--- DATA SHOWN ---

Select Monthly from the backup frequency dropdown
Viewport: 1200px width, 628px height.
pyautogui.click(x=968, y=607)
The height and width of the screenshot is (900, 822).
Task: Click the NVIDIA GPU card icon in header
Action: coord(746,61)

---

How many lines in the listing above contain the string "height"? Reply with the number alone.

(ANSWER TO THE TASK):
2